I am to select and execute a problem statement on my own as a part of the course. I have selected the following problem statement -

"Reinforcement learning for mapless navigation of mobile robots" based on this research. The goal is to develop a mapless motion planner which enables a robot to navigate by avoiding obstacles.

Since I am completely new to Machine learning and AI, I am not able to gauge whether the problem statement is challenging enough for a beginner to execute in a timeframe of 8 weeks? (given that I can dedicate around 6 hours a week)

I am planning to code in MATLAB since I am highly comfortable with MATLAB

Also, please leave any suggestions/ modifications to refine my approach and have a better understanding in this area.

Thank you!


1 Answer 1


I think that this may be too difficult for only a few weeks of work.
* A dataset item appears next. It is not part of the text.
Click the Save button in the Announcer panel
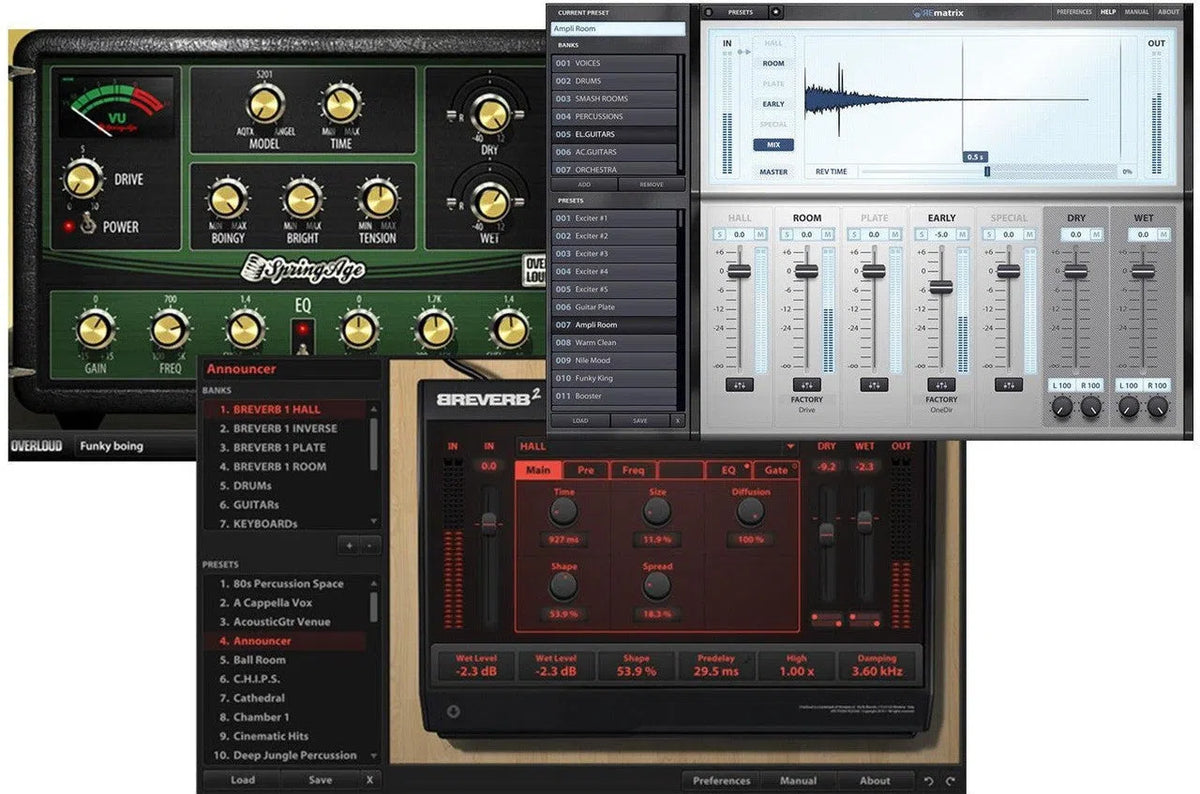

There are a few reasons why and although all of the reasons are themselves learning opportunities, it may cost you more time than you have.

First off, Robots are hard to work with. Ask anyone who has worked with robots and they will say that have broken their heart at least once. This is because either the robot was a custom robot which needs specific skills (soldering, 3d printing, etc) if something breaks (and it will) or it's a purchased robot platform which doesn't have the control you want or doesn't have good documentation.

Secondly, Machine learning is a very interesting and broad field and there is a lot of literature one should get a background on to help with their projects. Because of this, it might be overwhelming to take all of that information in while having to deal with a robot.

I don't want to dissuade you in this research area though. It is very interesting and has many subproblems like dynamic environments, multilevel environments, etc. But given the time you have, it might be better to set yourself up for success. Perhaps something which lets you do a literature review about the problem anyway. Perhaps a more attainable goal in that time while still using a robot is: Predicting wall collisions using temporal difference learning.

If you agent can predict when a wall is coming, clearly they will be able to avoid them too but it's a very reasonable first step.

Additionally, talking to the professor of the course or your supervisor (if you have one) will also help you decide.